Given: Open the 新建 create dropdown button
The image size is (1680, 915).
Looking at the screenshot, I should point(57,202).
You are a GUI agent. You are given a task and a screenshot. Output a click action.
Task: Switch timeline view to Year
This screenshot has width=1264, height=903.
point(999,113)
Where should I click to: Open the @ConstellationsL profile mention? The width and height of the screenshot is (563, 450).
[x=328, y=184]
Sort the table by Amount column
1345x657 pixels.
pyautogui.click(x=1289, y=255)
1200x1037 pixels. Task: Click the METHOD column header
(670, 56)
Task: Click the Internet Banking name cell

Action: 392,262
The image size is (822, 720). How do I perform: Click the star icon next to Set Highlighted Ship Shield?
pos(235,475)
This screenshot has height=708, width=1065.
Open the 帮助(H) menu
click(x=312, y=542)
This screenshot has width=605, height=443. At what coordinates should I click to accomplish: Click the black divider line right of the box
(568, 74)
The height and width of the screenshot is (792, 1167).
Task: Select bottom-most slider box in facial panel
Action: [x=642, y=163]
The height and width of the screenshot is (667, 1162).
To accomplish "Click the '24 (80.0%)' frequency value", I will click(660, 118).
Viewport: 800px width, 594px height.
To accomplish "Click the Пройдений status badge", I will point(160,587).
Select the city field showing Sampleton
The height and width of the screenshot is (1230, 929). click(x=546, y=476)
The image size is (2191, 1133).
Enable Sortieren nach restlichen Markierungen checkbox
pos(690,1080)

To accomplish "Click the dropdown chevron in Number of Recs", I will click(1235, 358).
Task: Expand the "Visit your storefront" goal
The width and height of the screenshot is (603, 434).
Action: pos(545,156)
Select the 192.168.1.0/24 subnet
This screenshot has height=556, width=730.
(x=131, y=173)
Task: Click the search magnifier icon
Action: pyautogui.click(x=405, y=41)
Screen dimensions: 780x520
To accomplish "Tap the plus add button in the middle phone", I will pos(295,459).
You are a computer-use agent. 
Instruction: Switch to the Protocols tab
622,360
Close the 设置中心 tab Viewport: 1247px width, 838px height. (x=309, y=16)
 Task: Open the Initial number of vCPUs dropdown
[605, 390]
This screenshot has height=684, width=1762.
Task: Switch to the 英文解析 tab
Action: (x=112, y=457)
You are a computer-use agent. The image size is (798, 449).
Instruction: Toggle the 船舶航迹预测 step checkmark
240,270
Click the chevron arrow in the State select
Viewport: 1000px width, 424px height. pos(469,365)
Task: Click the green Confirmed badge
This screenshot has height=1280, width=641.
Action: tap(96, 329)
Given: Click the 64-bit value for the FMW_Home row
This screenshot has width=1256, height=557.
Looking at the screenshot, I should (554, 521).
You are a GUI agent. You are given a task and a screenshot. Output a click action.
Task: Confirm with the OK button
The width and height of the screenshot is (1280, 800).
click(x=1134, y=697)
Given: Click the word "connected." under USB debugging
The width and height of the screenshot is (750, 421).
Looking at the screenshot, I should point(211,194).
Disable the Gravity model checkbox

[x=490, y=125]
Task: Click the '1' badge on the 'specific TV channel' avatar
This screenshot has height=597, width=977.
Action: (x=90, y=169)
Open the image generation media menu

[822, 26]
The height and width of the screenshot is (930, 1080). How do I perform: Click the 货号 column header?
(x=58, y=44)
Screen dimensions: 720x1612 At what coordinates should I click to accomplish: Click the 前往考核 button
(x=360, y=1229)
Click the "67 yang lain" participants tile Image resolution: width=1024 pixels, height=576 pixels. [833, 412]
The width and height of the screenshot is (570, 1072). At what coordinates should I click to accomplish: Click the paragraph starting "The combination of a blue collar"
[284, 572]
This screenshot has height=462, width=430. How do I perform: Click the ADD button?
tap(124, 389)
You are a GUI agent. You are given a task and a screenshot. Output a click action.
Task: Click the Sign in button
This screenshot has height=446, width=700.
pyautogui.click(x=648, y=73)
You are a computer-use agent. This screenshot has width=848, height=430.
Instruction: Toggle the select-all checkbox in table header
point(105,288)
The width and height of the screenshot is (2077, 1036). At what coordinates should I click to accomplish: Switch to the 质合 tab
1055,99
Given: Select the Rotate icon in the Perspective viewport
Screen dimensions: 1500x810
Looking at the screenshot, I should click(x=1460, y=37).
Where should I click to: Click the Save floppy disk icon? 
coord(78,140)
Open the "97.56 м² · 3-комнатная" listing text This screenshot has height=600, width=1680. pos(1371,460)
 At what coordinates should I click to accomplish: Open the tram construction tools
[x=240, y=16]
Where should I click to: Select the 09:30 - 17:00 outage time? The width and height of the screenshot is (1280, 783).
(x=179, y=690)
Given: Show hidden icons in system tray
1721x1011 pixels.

▬▬▬

Action item:
Write out the complete material a second time, matching it exactly.

Output for this task:
Given: Open the 新建 create dropdown button
The image size is (1680, 915).
Looking at the screenshot, I should point(57,202).
You are a GUI agent. You are given a task and a screenshot. Output a click action.
Task: Switch timeline view to Year
This screenshot has width=1264, height=903.
point(999,113)
Where should I click to: Open the @ConstellationsL profile mention? The width and height of the screenshot is (563, 450).
[x=328, y=184]
Sort the table by Amount column
1345x657 pixels.
pyautogui.click(x=1289, y=255)
1200x1037 pixels. Task: Click the METHOD column header
(670, 56)
Task: Click the Internet Banking name cell

Action: 392,262
The image size is (822, 720). How do I perform: Click the star icon next to Set Highlighted Ship Shield?
pos(235,475)
This screenshot has height=708, width=1065.
Open the 帮助(H) menu
click(x=312, y=542)
This screenshot has width=605, height=443. At what coordinates should I click to accomplish: Click the black divider line right of the box
(568, 74)
The height and width of the screenshot is (792, 1167).
Task: Select bottom-most slider box in facial panel
Action: [x=642, y=163]
The height and width of the screenshot is (667, 1162).
To accomplish "Click the '24 (80.0%)' frequency value", I will click(660, 118).
Viewport: 800px width, 594px height.
To accomplish "Click the Пройдений status badge", I will point(160,587).
Select the city field showing Sampleton
The height and width of the screenshot is (1230, 929). click(x=546, y=476)
The image size is (2191, 1133).
Enable Sortieren nach restlichen Markierungen checkbox
pos(690,1080)

To accomplish "Click the dropdown chevron in Number of Recs", I will click(1235, 358).
Task: Expand the "Visit your storefront" goal
The width and height of the screenshot is (603, 434).
Action: pos(545,156)
Select the 192.168.1.0/24 subnet
This screenshot has height=556, width=730.
(x=131, y=173)
Task: Click the search magnifier icon
Action: pyautogui.click(x=405, y=41)
Screen dimensions: 780x520
To accomplish "Tap the plus add button in the middle phone", I will pos(295,459).
You are a computer-use agent. 
Instruction: Switch to the Protocols tab
622,360
Close the 设置中心 tab Viewport: 1247px width, 838px height. (x=309, y=16)
 Task: Open the Initial number of vCPUs dropdown
[605, 390]
This screenshot has height=684, width=1762.
Task: Switch to the 英文解析 tab
Action: (x=112, y=457)
You are a computer-use agent. The image size is (798, 449).
Instruction: Toggle the 船舶航迹预测 step checkmark
240,270
Click the chevron arrow in the State select
Viewport: 1000px width, 424px height. pos(469,365)
Task: Click the green Confirmed badge
This screenshot has height=1280, width=641.
Action: tap(96, 329)
Given: Click the 64-bit value for the FMW_Home row
This screenshot has width=1256, height=557.
Looking at the screenshot, I should (554, 521).
You are a GUI agent. You are given a task and a screenshot. Output a click action.
Task: Confirm with the OK button
The width and height of the screenshot is (1280, 800).
click(x=1134, y=697)
Given: Click the word "connected." under USB debugging
The width and height of the screenshot is (750, 421).
Looking at the screenshot, I should point(211,194).
Disable the Gravity model checkbox

[x=490, y=125]
Task: Click the '1' badge on the 'specific TV channel' avatar
This screenshot has height=597, width=977.
Action: (x=90, y=169)
Open the image generation media menu

[822, 26]
The height and width of the screenshot is (930, 1080). How do I perform: Click the 货号 column header?
(x=58, y=44)
Screen dimensions: 720x1612 At what coordinates should I click to accomplish: Click the 前往考核 button
(x=360, y=1229)
Click the "67 yang lain" participants tile Image resolution: width=1024 pixels, height=576 pixels. [833, 412]
The width and height of the screenshot is (570, 1072). At what coordinates should I click to accomplish: Click the paragraph starting "The combination of a blue collar"
[284, 572]
This screenshot has height=462, width=430. How do I perform: Click the ADD button?
tap(124, 389)
You are a GUI agent. You are given a task and a screenshot. Output a click action.
Task: Click the Sign in button
This screenshot has height=446, width=700.
pyautogui.click(x=648, y=73)
You are a computer-use agent. This screenshot has width=848, height=430.
Instruction: Toggle the select-all checkbox in table header
point(105,288)
The width and height of the screenshot is (2077, 1036). At what coordinates should I click to accomplish: Switch to the 质合 tab
1055,99
Given: Select the Rotate icon in the Perspective viewport
Screen dimensions: 1500x810
Looking at the screenshot, I should click(x=1460, y=37).
Where should I click to: Click the Save floppy disk icon? 
coord(78,140)
Open the "97.56 м² · 3-комнатная" listing text This screenshot has height=600, width=1680. pos(1371,460)
 At what coordinates should I click to accomplish: Open the tram construction tools
[x=240, y=16]
Where should I click to: Select the 09:30 - 17:00 outage time? The width and height of the screenshot is (1280, 783).
(x=179, y=690)
Given: Show hidden icons in system tray
1721x1011 pixels.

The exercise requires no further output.